• TEXTAUSZUG:
──────────────────────────────
Keine ordentliche Verfassung der Welt wird dahingehend
geändert, dass ein Strafzweck namens "Blutrache" etabliert
würde.

Das anzunehmen wäre reichlich naiv, Naivchen.

Naivchen schrieb:
" Stell dir vor, es ist Krieg und niemand geht hin"
Nur am Rande, weisst du eigentlich, wie dieser strunzdumme
Sponti-Spruch eigentlich weitergeht? Dann pass auf:

Stell Dir vor, es kommt Krieg und keiner geht hin - dann kommt der Krieg zu euch!

Na, das Weglassen des zweiten Teils verzerrt doch komplett den Sinn , gelle?

Stell Dir vor, es kommt Krieg und keiner geht hin - dann kommt der Krieg zu euch
Wer zu Hause bleibt, wenn der Kampf beginnt, und lässt andere kämpfen für seine Sache,
der muss sich vorsehen: Denn wer den Kampf nicht geteilt hat, der wird teilen die Niederlage.
Nicht einmal Kampf vermeidet, wer den Kampf vermeiden will:
Denn es wird kämpfen für die Sache des Feinds, wer für seine eigene Sache nicht gekämpft hat.


(Mutter Courage, Bertie Brecht)

Wenn jemand dir den Krieg erklärt, und du trittst nicht an
um dich zu verteidigen, wirst du überrollt.

Wenn jemand deinem Freund den Krieg erklärt und du trittst nicht an
um ihn zu verteidigen, machst du mit dem Feind gemeinsame Sache.

DAS wollte Brecht sagen. Recht hat er.

Gruss
Camajan
 
Kinnaree schrieb:
Weil keine Strafe der Welt das Leid des Kindes ungeschehen machen kann.
Hallo Kinnaree,

klar, Strafe hat offenbar auch nicht den Zweck, Tote wiederzubeleben.

Kinnaree schrieb:
Weil aber andererseits, hätte irgendjemand ein Auge drauf gehabt, daß ein geistig behinderter Mann und eine sonderbare Frau nach der Wegnahme eines Kindes noch ein Kind in die Welt setzen, dieses Elend zu verhindern gewesen wäre.
Eine sehr gute Analyse der behördlichen Abläufe in diesem Fall
finde ich hier:

Behörden versagten

Aber wie dort schon geschrieben steht:

es ist jawohl das mindeste, dass die Behörden ihre Abläufe
so anpassen, dass kein weiteres Kind mehr unter den gleichen
Umständen verrecken muss.

Aber das ist ja nicht alles. Die Mörder hatten doch Familie,
Nachbarn, Freunde. Das soziale Netz hat hier genauso
katastrophal versagt.

Meine derzeite Schlussfolgerung ist, das der Staat diesem
zerbröckelnden Netz nicht trauen sollte, wenn es um das Wohl
eines Kindes geht. Da muss sich grundsätzlich was ändern.

Gruss
Camajan
 
Liebe Nithaiah,
Nithaiah schrieb:
ich gebe zu, dass ich dir hier nicht ganz folgen kann...
Möglicherweise hab ich's zu verkürzt und zu unklar formuliert.
Nithaiah schrieb:
Ich möchte meinen, dass wir keine Menschen mehr wären, wenn ein Grauen dieses Ausmaßes keine Emotionen auslösen würden.
──────────────────────────────
• DATEN:

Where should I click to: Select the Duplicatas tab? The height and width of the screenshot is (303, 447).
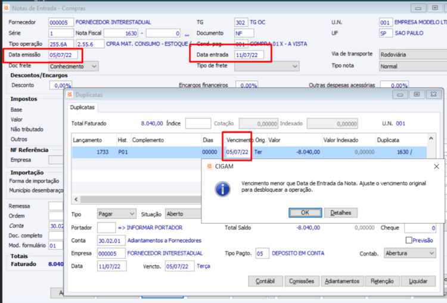click(82, 107)
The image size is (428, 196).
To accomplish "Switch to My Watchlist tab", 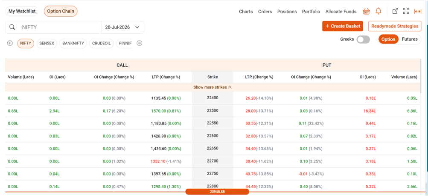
──────────────────────────────
• AUFGABEN:
• a. Stimmen diese Aussagen mit dem Forumsbeitrag überein? (i) Der Spruch über den Krieg wird im Forumsbeitrag Brecht zugeschrieben. (ii) Laut Camajan soll Strafe Tote wieder lebendig machen. (iii) Camajan meint, dass nur die Behörden versagt haben. Antworte jeweils mit Ja oder Nein und zitiere die entscheidenden Worte aus dem Forumsbeitrag.
• b. Schreib den Forumsbeitrag von „Wenn jemand dir“ bis „Recht hat er.“ neu und nimm dabei „Gegner“ statt „Feind“.
• c. Setz den Forumsbeitrag über Krieg, Strafe und den Schutz von Kindern nach seinem letzten Satz fort.
Die Daten braucht man hier nicht.

• LÖSUNGEN:
• a.
(i) Ja: „(Mutter Courage, Bertie Brecht)“
(ii) Nein: „Strafe hat offenbar auch nicht den Zweck, Tote wiederzubeleben.“
(iii) Nein: „Das soziale Netz hat hier genauso katastrophal versagt.“

• b.
Wenn jemand dir den Krieg erklärt, und du trittst nicht an
um dich zu verteidigen, wirst du überrollt.

Wenn jemand deinem Freund den Krieg erklärt und du trittst nicht an
um ihn zu verteidigen, machst du mit dem Gegner gemeinsame Sache.

DAS wollte Brecht sagen. Recht hat er.

• c.
Und zwar in ihrer ganzen Bandbreite, also auch mit allem ohnmächtigen Zorn, der sich hier einstellt.
das stelle ich keineswegs in Abrede, und darum ging es mir nicht, abzulehnen oder anzuprangern, daß wir schockiert sind, aufgewühlt, uns ohnmächtig, hilflos, wütend fühlen.
ich habe versucht anzudeuten, daß es mir ja auch so geht. ich habs aber nicht ausgewalzt, weil es nicht der zentrale Punkt meiner beiträge in diesem thread war, meinen entsprechenden Emotionen freien Lauf zu lassen.
Es ging mir stattdessen darum, warum wir uns so fühlen und warum es an dem punkt dann bei den meisten aber auch endet. Wo unser sonst so schnell und so oft beschworenes Mitgefühl hinverschwindet - in solch einem Fall.

warum das "verstehen wollen" kaum noch wirklich gefragt ist (und wenn, dann vielleicht noch aus -oberflächlicher- Neugier, aber nicht aus der Intention des wirklichen Verstehens, d.h.dem Ziel, vielleicht auch mitgefühl für die täter entwickeln zu können), sondern nur nach Vergeltung, Rache, Bestrafung gerufen wird. je härter desto besser.
(und vielleicht noch allenfalls versucht wird, behörden und reale oder vermeintliche "mittäter" ins visier zu nehmen und vielleicht noch was an maßnahmen zu (er)finden, um künftig sowas zu verhindern - auf behördlicher ebene.)

das meinte ich mit "Volksseele hochkocht". es ist dann sehr schnell eine Lynchstimmung da. Ohne Gefängnisse, Polizei, Justiz - was meinst du, wäre mit den Eltern passiert nach der Veröffentlichung der ersten Details des Falles?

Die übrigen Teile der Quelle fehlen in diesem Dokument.